I don't know. I think I've reached the point where it's an "it's THEIR souls" feeling - I keep an eye out but I've never yanked a suspected cheater's paper (I do use Form A and Form B tests). But cheating is one of those things that bugs me a lot.
I think addressing cheating, in whatever active way you feel appropriate and on whatever scale it occurs, is absolutely necessary - not just for you, not just for them, not just for your current and future students, but for the entire university. I imagine many of you can remember the large scale cheating discovered and prosecuted at such places as UNC-CH and UVA in the last 20 or so years. Could that have been nipped in the bud if more professors had felt enabled to deal with smaller scale cheating when it was presented to them? Maybe, maybe not. But it impacted many lives when those instances occurred, like any widely publicized infraction - academic, administrative, athletic, or social - will for a university, especially one with a recognizable name and sufficient population. It tars everyone with a reputation that most of them don't deserve.
This dislike of confrontation at one of the basic tenets of academic work is extremely disappointing, as is the frequent attitude of 'Well, what can you do?' I'm glad to see people standing up for what's right.
I caught students plagarising off the internet all the time. Somehow they seemed to think I wouldn't notice if they copied and inserted entire pages of glowing, eloquent text in the middle of their own barely comprehensible stuff. Sighs. I'd usually dock them 10% for first-time "minor" offenses, accompanied by a stern lecture.

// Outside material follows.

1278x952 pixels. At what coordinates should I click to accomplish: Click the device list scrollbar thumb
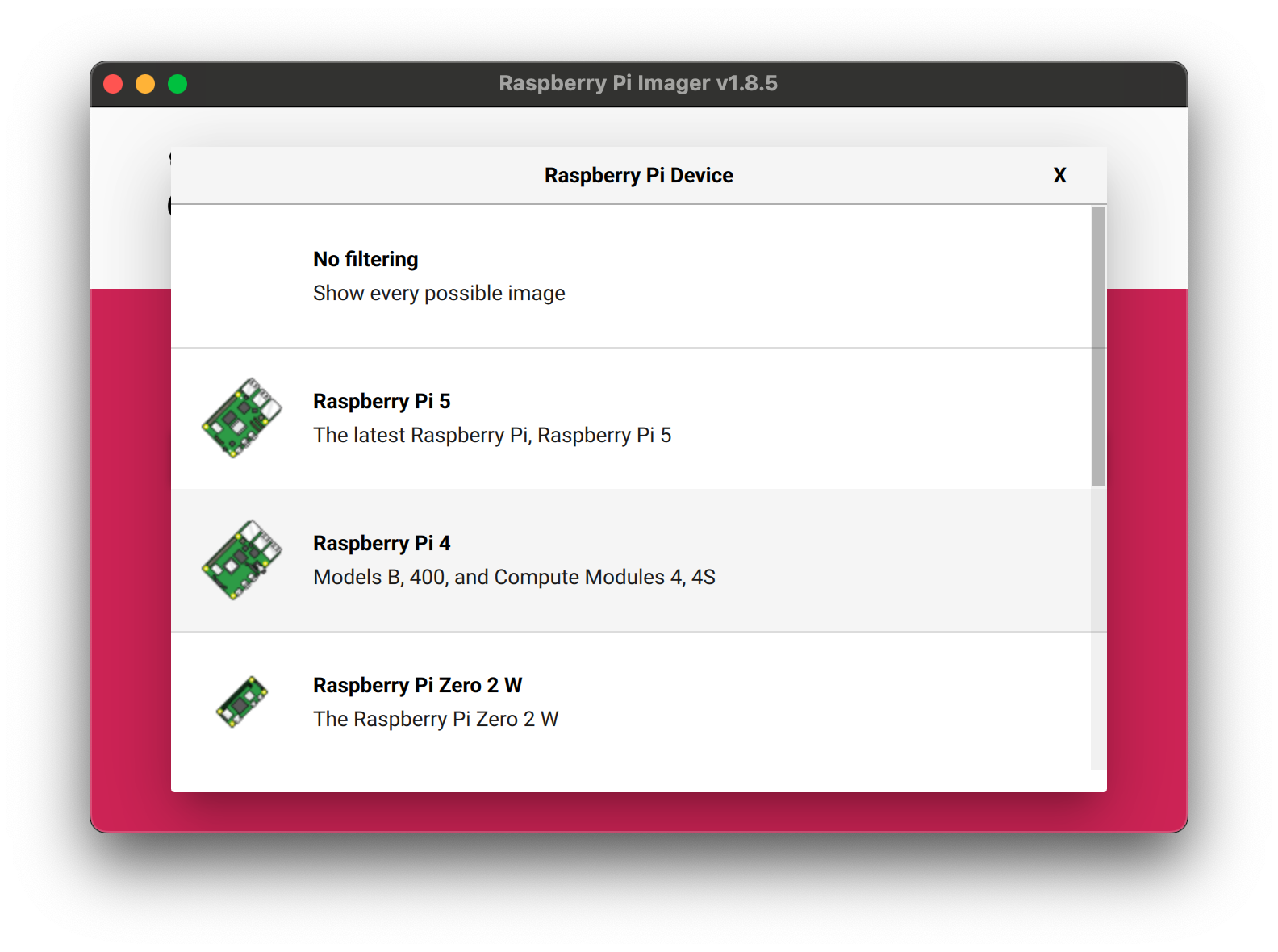1098,345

Once two identical reports were turned in. I marked one, split the grade in two, made a note on the reports WHY the grade was split, and handed it back without a word. It took about thirty seconds for the red-faced guilty party to 'fess up and admit that he'd copied a classmate's report and then offered to take a grade of 0, and another 30 seconds for the tearful innocent party to ask me why she was being penalized for someone else's mistake...she was quite releived to know the truth had come out and that she'd receive full credit for doing the work.
My favourite Cheat was when someone turned in a cery nicely-written report...for a lab that we were going to do next term.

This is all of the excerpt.